World needs to ‘get ready’ for more powerful AI, Anthropic co-founder says

ack Clark, cofounder and head of Public Benefit at Anthropic, speaks on stage during Semafor World Economy 2026 on April 13, 2026 in Washington, DC. Tasos Katopodis/Getty Images for Semafor World Economy
The company’s powerful Mythos, unveiled earlier this month, won’t be the only supercharged AI system to hit the market, Jack Clark said.
Anthropic’s groundbreaking new large language model, Mythos, won’t be the last advanced — and extremely powerful — AI model to be created, Anthropic’s co-founder said.
Speaking on Monday at the Semafor World Economy, Jack Clark, Anthropic co-founder and head of Public Benefit, discussed Project Glasswing’s mission and how its central model, Mythos, was developed.
Clark said the work to develop Mythos began with the realization that existing AI models have the potential to be trained to focus on cybersecurity operations and were headed toward cybersecurity-specific development.

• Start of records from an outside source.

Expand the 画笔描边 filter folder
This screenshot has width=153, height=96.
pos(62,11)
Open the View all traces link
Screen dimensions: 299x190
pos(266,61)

“What we saw made us realize: the next time we train a really big model, we should expect it to have these capabilities sort of inherent to it, rather than ones that we need to elicit,” Clark said.
Even in its early stages of development, Clark said Mythos surpassed every benchmark that researchers applied and could detect vulnerabilities in applications and operating systems.
Despite this early capability coming from Anthropic, Clark said more Mythos-like models will emerge from other developers.
“This is not a special model,” he said. “There will be other systems just like this in a few months from other companies, and then a year to a year and a half later, there'll be open-weight models from China that have these capabilities. So the world is going to have to get ready for more powerful systems that are going to exist within it.”
Project Glasswing, which grants certain companies selective access to Mythos for further safety and capability testing, will help reveal more about the AI’s capabilities, Clark added.
Clark’s comments come as the Pentagon and Anthropic remain locked in a legal dispute over the Defense Department labeling the company a supply chain risk following its decision to prevent the Pentagon from using its models for domestic surveillance and lethal autonomous weapons.